James Goodwyn Clonney (28 December 1812, Liverpool (?) – 7 October 1867, Binghamton, NY) was an English-born American genre painter and lithographer. Most of his works were rather small and many are miniatures. He focused on rural subjects. A number of his paintings are subtle political and social commentaries; notably those showing white and black men interacting as equals and friends.

==Biography==
His birthplace is in doubt, but was most likely Liverpool. By 1830, he was in the United States working as a lithographer; in New York and Philadelphia. He is known to have been a student at the National Academy of Design in 1833, where he won several prizes. His early works display signs of classical, academic training and cover a wide variety of subjects. His later work shows the influence of William Sidney Mount.

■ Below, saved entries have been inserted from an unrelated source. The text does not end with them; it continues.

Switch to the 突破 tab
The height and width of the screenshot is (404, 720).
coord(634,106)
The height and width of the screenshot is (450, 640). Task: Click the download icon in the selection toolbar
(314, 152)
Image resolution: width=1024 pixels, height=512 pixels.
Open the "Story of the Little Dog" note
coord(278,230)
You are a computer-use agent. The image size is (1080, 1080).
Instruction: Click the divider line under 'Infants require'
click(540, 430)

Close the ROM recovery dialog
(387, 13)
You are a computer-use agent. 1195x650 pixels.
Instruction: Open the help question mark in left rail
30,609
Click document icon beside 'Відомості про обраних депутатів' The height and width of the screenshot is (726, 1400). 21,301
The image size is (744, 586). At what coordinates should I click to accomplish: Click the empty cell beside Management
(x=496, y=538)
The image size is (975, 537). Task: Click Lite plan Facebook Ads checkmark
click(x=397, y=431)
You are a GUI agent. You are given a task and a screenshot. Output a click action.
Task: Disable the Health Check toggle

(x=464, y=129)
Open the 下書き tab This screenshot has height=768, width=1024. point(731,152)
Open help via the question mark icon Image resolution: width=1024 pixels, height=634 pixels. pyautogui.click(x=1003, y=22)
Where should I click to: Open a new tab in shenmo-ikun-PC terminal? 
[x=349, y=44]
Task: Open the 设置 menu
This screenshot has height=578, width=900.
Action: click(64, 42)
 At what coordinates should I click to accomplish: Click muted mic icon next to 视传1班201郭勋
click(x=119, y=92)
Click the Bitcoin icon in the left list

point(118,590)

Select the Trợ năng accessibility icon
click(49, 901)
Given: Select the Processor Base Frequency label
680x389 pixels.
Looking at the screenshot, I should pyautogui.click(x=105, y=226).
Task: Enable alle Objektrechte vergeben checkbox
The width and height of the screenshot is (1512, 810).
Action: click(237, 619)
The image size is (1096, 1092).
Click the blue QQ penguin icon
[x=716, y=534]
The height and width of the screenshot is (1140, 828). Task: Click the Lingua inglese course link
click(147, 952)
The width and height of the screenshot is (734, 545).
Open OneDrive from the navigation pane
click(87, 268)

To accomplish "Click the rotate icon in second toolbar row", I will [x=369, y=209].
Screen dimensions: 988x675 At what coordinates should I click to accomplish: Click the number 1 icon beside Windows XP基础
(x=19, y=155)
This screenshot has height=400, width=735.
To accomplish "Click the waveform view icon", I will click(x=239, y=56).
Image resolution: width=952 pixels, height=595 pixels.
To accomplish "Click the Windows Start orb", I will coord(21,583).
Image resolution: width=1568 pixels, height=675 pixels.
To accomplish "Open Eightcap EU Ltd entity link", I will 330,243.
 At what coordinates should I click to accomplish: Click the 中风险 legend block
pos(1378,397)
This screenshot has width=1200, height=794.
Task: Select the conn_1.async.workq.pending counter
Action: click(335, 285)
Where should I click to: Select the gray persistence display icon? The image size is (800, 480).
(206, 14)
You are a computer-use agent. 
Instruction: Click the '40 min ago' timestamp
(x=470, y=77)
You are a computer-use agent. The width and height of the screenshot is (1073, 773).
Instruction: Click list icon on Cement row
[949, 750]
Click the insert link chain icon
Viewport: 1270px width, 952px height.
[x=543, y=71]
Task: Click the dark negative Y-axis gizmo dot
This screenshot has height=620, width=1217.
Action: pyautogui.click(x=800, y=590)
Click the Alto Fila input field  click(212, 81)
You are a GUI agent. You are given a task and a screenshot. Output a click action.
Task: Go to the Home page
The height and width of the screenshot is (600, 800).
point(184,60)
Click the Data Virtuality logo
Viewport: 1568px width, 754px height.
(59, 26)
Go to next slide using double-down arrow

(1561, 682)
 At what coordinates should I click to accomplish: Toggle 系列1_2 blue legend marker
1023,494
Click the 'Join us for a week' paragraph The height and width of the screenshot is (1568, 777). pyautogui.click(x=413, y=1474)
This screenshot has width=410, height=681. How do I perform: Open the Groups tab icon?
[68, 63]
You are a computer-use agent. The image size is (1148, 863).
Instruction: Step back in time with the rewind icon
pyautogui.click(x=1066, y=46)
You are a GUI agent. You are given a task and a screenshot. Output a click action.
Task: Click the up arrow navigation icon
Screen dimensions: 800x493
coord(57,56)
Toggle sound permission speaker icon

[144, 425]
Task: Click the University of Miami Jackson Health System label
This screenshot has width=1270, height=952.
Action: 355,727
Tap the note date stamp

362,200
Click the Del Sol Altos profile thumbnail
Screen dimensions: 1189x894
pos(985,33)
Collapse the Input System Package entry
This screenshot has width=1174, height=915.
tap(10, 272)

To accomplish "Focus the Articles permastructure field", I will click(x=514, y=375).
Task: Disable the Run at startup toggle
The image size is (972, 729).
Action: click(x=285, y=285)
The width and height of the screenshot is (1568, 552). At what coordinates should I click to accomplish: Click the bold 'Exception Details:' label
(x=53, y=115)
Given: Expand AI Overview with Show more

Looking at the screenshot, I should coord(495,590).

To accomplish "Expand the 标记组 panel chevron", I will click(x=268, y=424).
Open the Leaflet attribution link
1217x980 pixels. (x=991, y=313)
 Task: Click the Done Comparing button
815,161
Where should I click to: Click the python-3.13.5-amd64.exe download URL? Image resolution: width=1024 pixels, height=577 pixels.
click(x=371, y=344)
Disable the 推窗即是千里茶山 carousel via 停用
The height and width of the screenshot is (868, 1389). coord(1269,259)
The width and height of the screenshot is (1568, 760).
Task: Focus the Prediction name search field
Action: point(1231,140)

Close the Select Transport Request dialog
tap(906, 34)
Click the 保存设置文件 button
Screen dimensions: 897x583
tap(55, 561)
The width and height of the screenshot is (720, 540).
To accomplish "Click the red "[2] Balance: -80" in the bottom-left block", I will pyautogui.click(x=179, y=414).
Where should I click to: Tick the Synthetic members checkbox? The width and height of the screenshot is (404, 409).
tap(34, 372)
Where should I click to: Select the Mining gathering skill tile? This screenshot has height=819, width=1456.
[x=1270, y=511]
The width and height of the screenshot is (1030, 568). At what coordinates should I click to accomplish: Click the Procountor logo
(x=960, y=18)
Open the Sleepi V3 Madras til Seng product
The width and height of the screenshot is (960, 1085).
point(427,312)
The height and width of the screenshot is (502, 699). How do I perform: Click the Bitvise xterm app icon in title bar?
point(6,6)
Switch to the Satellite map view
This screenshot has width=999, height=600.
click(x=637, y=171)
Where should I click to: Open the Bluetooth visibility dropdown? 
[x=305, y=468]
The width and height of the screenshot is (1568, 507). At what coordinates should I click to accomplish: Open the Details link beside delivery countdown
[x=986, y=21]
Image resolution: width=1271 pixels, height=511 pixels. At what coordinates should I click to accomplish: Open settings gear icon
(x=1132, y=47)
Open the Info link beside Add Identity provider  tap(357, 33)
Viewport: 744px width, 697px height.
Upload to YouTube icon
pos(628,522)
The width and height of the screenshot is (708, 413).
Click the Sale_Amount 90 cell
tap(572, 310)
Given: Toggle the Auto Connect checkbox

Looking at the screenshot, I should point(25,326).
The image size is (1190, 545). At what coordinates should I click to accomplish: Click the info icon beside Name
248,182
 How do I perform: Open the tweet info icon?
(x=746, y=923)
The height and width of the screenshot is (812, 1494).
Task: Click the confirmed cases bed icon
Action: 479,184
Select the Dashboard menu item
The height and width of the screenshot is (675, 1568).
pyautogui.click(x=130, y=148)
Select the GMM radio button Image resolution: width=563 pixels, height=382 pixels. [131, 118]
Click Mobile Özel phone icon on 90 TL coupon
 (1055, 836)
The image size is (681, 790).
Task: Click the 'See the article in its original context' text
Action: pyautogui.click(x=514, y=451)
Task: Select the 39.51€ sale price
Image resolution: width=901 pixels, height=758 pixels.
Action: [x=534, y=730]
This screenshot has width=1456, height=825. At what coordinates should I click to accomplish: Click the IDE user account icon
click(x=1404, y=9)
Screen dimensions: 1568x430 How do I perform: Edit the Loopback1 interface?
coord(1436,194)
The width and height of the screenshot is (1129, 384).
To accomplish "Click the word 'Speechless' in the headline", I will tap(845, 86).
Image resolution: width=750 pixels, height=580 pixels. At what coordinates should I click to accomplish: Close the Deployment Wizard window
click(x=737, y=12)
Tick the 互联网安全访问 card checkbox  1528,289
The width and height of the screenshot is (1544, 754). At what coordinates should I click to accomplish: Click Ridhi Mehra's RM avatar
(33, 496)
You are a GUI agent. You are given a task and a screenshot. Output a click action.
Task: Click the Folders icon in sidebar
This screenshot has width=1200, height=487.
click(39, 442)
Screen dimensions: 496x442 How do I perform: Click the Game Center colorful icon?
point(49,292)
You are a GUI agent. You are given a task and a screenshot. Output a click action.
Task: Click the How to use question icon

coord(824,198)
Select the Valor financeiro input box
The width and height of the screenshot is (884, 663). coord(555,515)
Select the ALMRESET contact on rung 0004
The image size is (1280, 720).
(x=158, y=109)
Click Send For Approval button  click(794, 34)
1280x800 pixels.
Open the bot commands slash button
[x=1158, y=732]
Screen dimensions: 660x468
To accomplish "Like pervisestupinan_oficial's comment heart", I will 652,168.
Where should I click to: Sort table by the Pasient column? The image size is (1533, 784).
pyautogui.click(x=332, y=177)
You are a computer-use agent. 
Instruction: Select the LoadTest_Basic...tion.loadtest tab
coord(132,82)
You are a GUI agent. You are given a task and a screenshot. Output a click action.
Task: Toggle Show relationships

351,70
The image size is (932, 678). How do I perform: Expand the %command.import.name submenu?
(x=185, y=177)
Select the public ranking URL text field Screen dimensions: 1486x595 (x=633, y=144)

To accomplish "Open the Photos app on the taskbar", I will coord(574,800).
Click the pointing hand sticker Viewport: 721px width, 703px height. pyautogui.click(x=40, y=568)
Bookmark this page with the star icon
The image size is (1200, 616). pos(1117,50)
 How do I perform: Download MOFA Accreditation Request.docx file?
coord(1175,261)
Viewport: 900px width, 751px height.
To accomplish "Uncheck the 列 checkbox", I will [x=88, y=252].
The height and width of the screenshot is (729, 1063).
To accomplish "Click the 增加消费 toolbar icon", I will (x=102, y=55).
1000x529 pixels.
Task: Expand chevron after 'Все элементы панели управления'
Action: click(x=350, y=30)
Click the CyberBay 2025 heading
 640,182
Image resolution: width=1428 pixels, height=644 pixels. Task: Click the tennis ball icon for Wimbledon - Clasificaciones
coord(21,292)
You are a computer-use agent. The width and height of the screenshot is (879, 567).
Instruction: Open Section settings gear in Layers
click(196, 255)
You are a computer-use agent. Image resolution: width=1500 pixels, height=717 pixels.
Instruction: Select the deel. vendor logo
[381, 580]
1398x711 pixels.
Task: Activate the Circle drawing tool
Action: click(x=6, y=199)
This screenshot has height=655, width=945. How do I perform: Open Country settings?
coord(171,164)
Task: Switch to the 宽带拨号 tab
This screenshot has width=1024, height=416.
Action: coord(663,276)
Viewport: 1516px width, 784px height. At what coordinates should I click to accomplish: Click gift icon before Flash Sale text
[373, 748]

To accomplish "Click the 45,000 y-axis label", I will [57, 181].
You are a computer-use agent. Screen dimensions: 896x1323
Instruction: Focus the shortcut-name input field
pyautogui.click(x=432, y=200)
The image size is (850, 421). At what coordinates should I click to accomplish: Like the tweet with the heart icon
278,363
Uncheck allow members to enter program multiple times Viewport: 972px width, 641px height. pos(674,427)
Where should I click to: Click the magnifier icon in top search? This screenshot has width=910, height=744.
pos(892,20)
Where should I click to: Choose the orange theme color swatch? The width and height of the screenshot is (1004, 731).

After 1834, he was a member of the National Academy and exhibited there until 1852. He also exhibited at the Pennsylvania Academy of Fine Arts.

In 1836, he married Margaret Mesier, the daughter of a former employer, and became a naturalized citizen in 1840.

From that time, he focused on genre paintings, which were then just becoming popular. His first major work was originally called the "Fourth of July", but the title was changed to "Militia Training" after complaints that it depicted drunkenness and was not sufficiently dignified.

He also exhibited regularly in New York, although he did not participate in the art community there; favoring smaller cities as his residence. This included Cooperstown (1852), Peekskill, and New Rochelle. His final home was in Binghamton, where he died.